===== Source material =====

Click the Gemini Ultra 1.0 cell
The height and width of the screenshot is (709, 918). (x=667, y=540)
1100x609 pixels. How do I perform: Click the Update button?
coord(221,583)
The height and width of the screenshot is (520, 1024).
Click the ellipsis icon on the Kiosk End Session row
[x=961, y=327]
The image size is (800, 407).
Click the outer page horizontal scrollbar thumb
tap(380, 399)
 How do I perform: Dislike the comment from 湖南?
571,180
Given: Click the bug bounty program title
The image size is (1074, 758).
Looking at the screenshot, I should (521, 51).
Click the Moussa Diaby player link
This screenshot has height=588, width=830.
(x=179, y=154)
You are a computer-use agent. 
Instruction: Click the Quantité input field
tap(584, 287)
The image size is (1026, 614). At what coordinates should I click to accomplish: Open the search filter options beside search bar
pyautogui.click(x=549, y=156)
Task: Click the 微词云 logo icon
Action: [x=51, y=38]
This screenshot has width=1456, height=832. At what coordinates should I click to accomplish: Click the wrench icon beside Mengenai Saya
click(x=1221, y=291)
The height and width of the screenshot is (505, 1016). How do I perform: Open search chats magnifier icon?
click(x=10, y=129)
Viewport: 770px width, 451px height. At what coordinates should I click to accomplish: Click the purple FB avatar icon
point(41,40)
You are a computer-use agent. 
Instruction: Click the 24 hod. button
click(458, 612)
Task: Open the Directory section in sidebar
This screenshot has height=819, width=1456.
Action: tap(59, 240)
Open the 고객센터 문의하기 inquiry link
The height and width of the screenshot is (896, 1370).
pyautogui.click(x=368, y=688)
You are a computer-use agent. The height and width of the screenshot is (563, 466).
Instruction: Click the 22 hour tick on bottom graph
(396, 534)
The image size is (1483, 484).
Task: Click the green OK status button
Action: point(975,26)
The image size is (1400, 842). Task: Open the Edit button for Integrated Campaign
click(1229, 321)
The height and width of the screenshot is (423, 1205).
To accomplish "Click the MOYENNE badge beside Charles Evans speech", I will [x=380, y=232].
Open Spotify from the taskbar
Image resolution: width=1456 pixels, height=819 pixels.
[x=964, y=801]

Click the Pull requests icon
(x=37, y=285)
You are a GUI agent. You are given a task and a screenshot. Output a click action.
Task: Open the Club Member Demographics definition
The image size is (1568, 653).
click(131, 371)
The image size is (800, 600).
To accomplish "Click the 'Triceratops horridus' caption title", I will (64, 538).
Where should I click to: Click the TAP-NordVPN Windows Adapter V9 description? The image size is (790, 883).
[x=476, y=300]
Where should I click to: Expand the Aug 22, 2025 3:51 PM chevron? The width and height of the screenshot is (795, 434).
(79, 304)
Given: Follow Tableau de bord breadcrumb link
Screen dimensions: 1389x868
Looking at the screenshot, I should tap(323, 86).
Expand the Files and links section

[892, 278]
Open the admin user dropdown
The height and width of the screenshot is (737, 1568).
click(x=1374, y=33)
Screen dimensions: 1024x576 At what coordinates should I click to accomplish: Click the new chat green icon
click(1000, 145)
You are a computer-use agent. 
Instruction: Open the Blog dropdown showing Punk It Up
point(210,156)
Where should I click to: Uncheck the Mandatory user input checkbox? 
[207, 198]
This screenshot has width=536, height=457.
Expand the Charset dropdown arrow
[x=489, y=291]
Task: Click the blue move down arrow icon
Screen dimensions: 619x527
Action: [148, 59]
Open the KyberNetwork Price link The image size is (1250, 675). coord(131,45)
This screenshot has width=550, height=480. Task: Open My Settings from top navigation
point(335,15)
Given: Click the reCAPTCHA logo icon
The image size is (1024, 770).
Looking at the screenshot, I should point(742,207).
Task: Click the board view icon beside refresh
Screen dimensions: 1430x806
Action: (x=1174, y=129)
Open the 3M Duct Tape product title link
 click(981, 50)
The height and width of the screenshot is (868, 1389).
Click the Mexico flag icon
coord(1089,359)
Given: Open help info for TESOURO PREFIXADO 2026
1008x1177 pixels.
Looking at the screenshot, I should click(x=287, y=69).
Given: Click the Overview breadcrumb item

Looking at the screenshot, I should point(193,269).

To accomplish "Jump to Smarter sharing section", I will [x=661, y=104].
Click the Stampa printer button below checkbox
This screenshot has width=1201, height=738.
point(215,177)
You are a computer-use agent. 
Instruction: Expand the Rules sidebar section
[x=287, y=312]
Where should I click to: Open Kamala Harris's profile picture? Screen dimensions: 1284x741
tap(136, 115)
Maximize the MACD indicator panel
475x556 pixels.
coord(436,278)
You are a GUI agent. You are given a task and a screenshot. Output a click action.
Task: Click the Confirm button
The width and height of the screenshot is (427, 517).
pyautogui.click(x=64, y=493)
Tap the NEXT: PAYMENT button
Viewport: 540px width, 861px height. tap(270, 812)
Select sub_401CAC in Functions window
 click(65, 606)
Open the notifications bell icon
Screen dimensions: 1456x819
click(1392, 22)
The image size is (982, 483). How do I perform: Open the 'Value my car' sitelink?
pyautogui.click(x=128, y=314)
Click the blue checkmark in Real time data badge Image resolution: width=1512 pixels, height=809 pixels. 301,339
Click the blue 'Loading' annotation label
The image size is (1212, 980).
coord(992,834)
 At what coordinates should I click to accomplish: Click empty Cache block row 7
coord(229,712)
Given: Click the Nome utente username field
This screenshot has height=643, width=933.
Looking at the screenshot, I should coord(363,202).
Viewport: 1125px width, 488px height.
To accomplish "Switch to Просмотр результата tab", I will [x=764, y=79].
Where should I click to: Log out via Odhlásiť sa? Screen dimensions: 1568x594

=====

**What you should do**
Can you repeat every one of the records above word for word, in the same order?

**Response**
Click the Gemini Ultra 1.0 cell
The height and width of the screenshot is (709, 918). (x=667, y=540)
1100x609 pixels. How do I perform: Click the Update button?
coord(221,583)
The height and width of the screenshot is (520, 1024).
Click the ellipsis icon on the Kiosk End Session row
[x=961, y=327]
The image size is (800, 407).
Click the outer page horizontal scrollbar thumb
tap(380, 399)
 How do I perform: Dislike the comment from 湖南?
571,180
Given: Click the bug bounty program title
The image size is (1074, 758).
Looking at the screenshot, I should (521, 51).
Click the Moussa Diaby player link
This screenshot has height=588, width=830.
(x=179, y=154)
You are a computer-use agent. 
Instruction: Click the Quantité input field
tap(584, 287)
The image size is (1026, 614). At what coordinates should I click to accomplish: Open the search filter options beside search bar
pyautogui.click(x=549, y=156)
Task: Click the 微词云 logo icon
Action: [x=51, y=38]
This screenshot has width=1456, height=832. At what coordinates should I click to accomplish: Click the wrench icon beside Mengenai Saya
click(x=1221, y=291)
The height and width of the screenshot is (505, 1016). How do I perform: Open search chats magnifier icon?
click(x=10, y=129)
Viewport: 770px width, 451px height. At what coordinates should I click to accomplish: Click the purple FB avatar icon
point(41,40)
You are a computer-use agent. 
Instruction: Click the 24 hod. button
click(458, 612)
Task: Open the Directory section in sidebar
This screenshot has height=819, width=1456.
Action: tap(59, 240)
Open the 고객센터 문의하기 inquiry link
The height and width of the screenshot is (896, 1370).
pyautogui.click(x=368, y=688)
You are a computer-use agent. The height and width of the screenshot is (563, 466).
Instruction: Click the 22 hour tick on bottom graph
(396, 534)
The image size is (1483, 484).
Task: Click the green OK status button
Action: point(975,26)
The image size is (1400, 842). Task: Open the Edit button for Integrated Campaign
click(1229, 321)
The height and width of the screenshot is (423, 1205).
To accomplish "Click the MOYENNE badge beside Charles Evans speech", I will [x=380, y=232].
Open Spotify from the taskbar
Image resolution: width=1456 pixels, height=819 pixels.
[x=964, y=801]

Click the Pull requests icon
(x=37, y=285)
You are a GUI agent. You are given a task and a screenshot. Output a click action.
Task: Open the Club Member Demographics definition
The image size is (1568, 653).
click(131, 371)
The image size is (800, 600).
To accomplish "Click the 'Triceratops horridus' caption title", I will (64, 538).
Where should I click to: Click the TAP-NordVPN Windows Adapter V9 description? The image size is (790, 883).
[x=476, y=300]
Where should I click to: Expand the Aug 22, 2025 3:51 PM chevron? The width and height of the screenshot is (795, 434).
(79, 304)
Given: Follow Tableau de bord breadcrumb link
Screen dimensions: 1389x868
Looking at the screenshot, I should tap(323, 86).
Expand the Files and links section

[892, 278]
Open the admin user dropdown
The height and width of the screenshot is (737, 1568).
click(x=1374, y=33)
Screen dimensions: 1024x576 At what coordinates should I click to accomplish: Click the new chat green icon
click(1000, 145)
You are a computer-use agent. 
Instruction: Open the Blog dropdown showing Punk It Up
point(210,156)
Where should I click to: Uncheck the Mandatory user input checkbox? 
[207, 198]
This screenshot has width=536, height=457.
Expand the Charset dropdown arrow
[x=489, y=291]
Task: Click the blue move down arrow icon
Screen dimensions: 619x527
Action: [148, 59]
Open the KyberNetwork Price link The image size is (1250, 675). coord(131,45)
This screenshot has width=550, height=480. Task: Open My Settings from top navigation
point(335,15)
Given: Click the reCAPTCHA logo icon
The image size is (1024, 770).
Looking at the screenshot, I should point(742,207).
Task: Click the board view icon beside refresh
Screen dimensions: 1430x806
Action: (x=1174, y=129)
Open the 3M Duct Tape product title link
 click(981, 50)
The height and width of the screenshot is (868, 1389).
Click the Mexico flag icon
coord(1089,359)
Given: Open help info for TESOURO PREFIXADO 2026
1008x1177 pixels.
Looking at the screenshot, I should click(x=287, y=69).
Given: Click the Overview breadcrumb item

Looking at the screenshot, I should point(193,269).

To accomplish "Jump to Smarter sharing section", I will [x=661, y=104].
Click the Stampa printer button below checkbox
This screenshot has width=1201, height=738.
point(215,177)
You are a computer-use agent. 
Instruction: Expand the Rules sidebar section
[x=287, y=312]
Where should I click to: Open Kamala Harris's profile picture? Screen dimensions: 1284x741
tap(136, 115)
Maximize the MACD indicator panel
475x556 pixels.
coord(436,278)
You are a GUI agent. You are given a task and a screenshot. Output a click action.
Task: Click the Confirm button
The width and height of the screenshot is (427, 517).
pyautogui.click(x=64, y=493)
Tap the NEXT: PAYMENT button
Viewport: 540px width, 861px height. tap(270, 812)
Select sub_401CAC in Functions window
 click(65, 606)
Open the notifications bell icon
Screen dimensions: 1456x819
click(1392, 22)
The image size is (982, 483). How do I perform: Open the 'Value my car' sitelink?
pyautogui.click(x=128, y=314)
Click the blue checkmark in Real time data badge Image resolution: width=1512 pixels, height=809 pixels. 301,339
Click the blue 'Loading' annotation label
The image size is (1212, 980).
coord(992,834)
 At what coordinates should I click to accomplish: Click empty Cache block row 7
coord(229,712)
Given: Click the Nome utente username field
This screenshot has height=643, width=933.
Looking at the screenshot, I should coord(363,202).
Viewport: 1125px width, 488px height.
To accomplish "Switch to Просмотр результата tab", I will [x=764, y=79].
Where should I click to: Log out via Odhlásiť sa? Screen dimensions: 1568x594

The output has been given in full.